PROBLEM:
Please quote the Kentro Python bindings page word for word, from "Create a new" up to and including "similarity (default: False).".

SOURCE TEXT:
= Beginning of Section =

High-performance K-Means clustering library with Python bindings
Project description
Kentro Python Bindings
Python bindings for the Kentro high-performance K-Means clustering library, implemented in Rust using PyO3.
Features
- Identical API: The Python bindings expose the exact same API as the Rust library
- High Performance: Leverages Rust's performance with Python's ease of use
- NumPy Integration: Seamless integration with NumPy arrays
- Method Chaining: Fluent API for easy configuration
- Comprehensive Error Handling: Proper Python exceptions for all error conditions
Installation
Prerequisites
- Python 3.8 or higher
- Rust toolchain (if building from source)
- NumPy
Install from PyPI (when available)
pip install kentro
Build from Source
-
Install Rust (if not already installed):
curl --proto '=https' --tlsv1.2 -sSf https://sh.rustup.rs | sh source ~/.cargo/env
-
Install maturin:
pip install maturin[patchelf]
-
Build and install:
# Development build maturin develop --features python # Or production build maturin build --release --features python pip install target/wheels/kentro-*.whl
Version Management
The Python package version is automatically synchronized with the Rust crate version defined in Cargo.toml. This ensures that both the Rust library and Python bindings always have the same version number.
- Single Source of Truth: Version is defined only in
Cargo.toml - Automatic Synchronization: Python package version is extracted from
Cargo.tomlduring build - Runtime Access: Python version is available via
kentro.__version__
import kentro
print(f"Kentro version: {kentro.__version__}")
Quick Start
import numpy as np
from kentro import KMeans
# Create sample data
data = np.random.rand(100, 2).astype(np.float32)
# Create and train K-Means
kmeans = KMeans(n_clusters=3)
clusters = kmeans.train(data, num_threads=None)
print(f"Found {len(clusters)} clusters")
print(f"Cluster sizes: {[len(c) for c in clusters]}")
API Reference
KMeans Class
Constructor
KMeans(n_clusters: int)
Create a new K-Means instance.
Parameters:
n_clusters: Number of clusters (must be positive)
Raises:
ValueError: If n_clusters is 0
Configuration Methods (Method Chaining)
with_iterations(iters: int) -> KMeans
Set the number of iterations (default: 25).
with_euclidean(euclidean: bool) -> KMeans
Use Euclidean distance instead of cosine similarity (default: False).
with_balanced(balanced: bool) -> KMeans
Enable balanced K-Means clustering (default: False).
with_max_balance_diff(max_balance_diff: int) -> KMeans
Set maximum balance difference for balanced clustering (default: 16).
with_verbose(verbose: bool) -> KMeans
Enable verbose output (default: False).
with_use_medoids(use_medoids: bool) -> KMeans
Enable K-medoids clustering (default: False).
Training and Prediction
train(data: np.ndarray, num_threads: Optional[int] = None) -> List[List[int]]
Perform K-Means clustering on the provided data.
Parameters:
data: Data matrix (n_points × n_dimensions) as float32num_threads: Number of threads to use (None for automatic)

= End of Section =

INFORMATION SUPPLIED:
= Beginning of Section =

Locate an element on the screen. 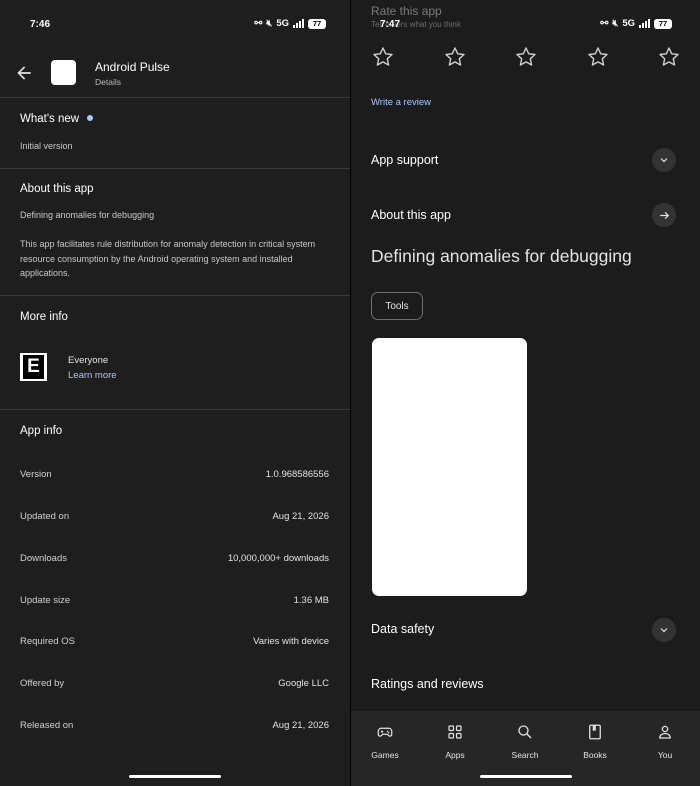 The image size is (700, 786). nav-books: Books is located at coordinates (595, 742).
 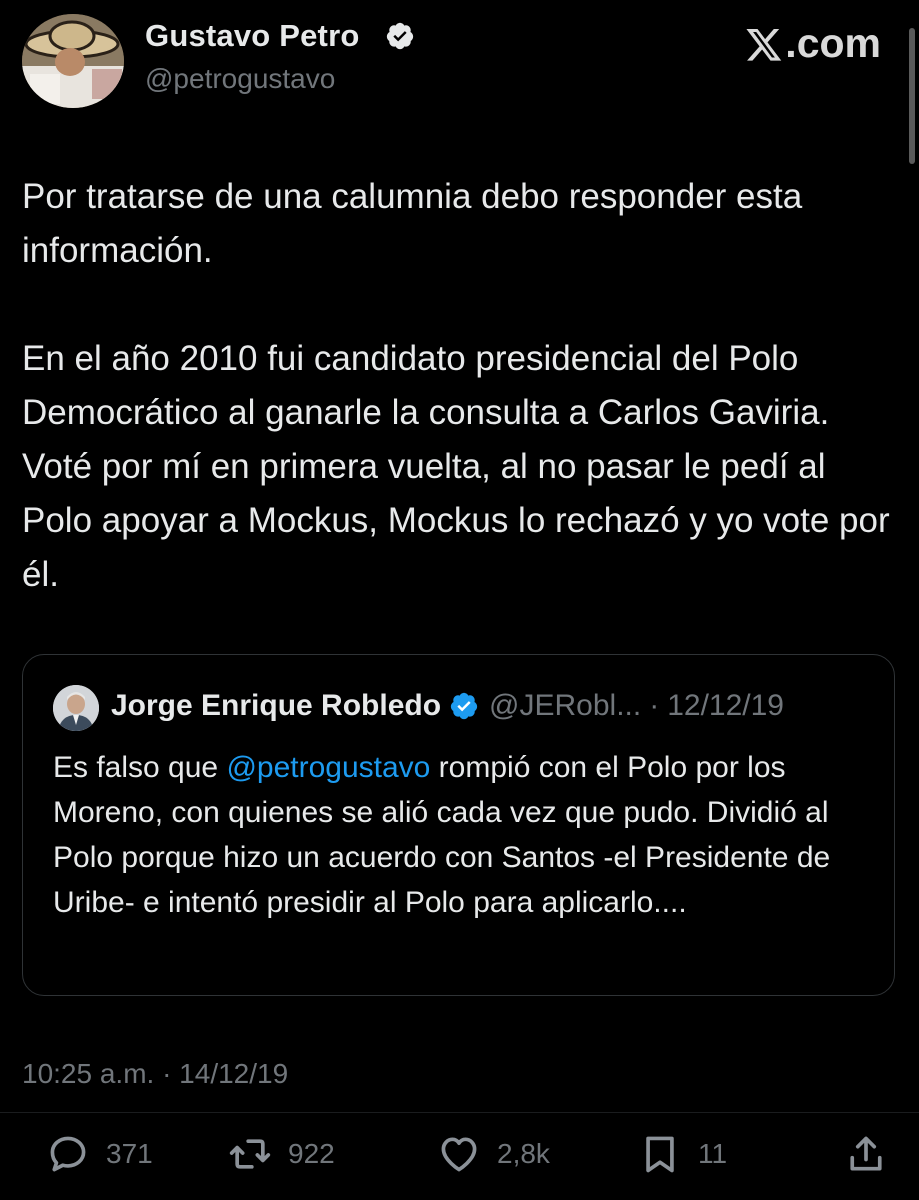 I want to click on quote-mention-link: @petrogustavo, so click(x=328, y=768).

= End of Section =

RESULT OF THIS EXERCISE:
Create a new K-Means instance.
Parameters:
n_clusters: Number of clusters (must be positive)
Raises:
ValueError: If n_clusters is 0
Configuration Methods (Method Chaining)
with_iterations(iters: int) -> KMeans
Set the number of iterations (default: 25).
with_euclidean(euclidean: bool) -> KMeans
Use Euclidean distance instead of cosine similarity (default: False).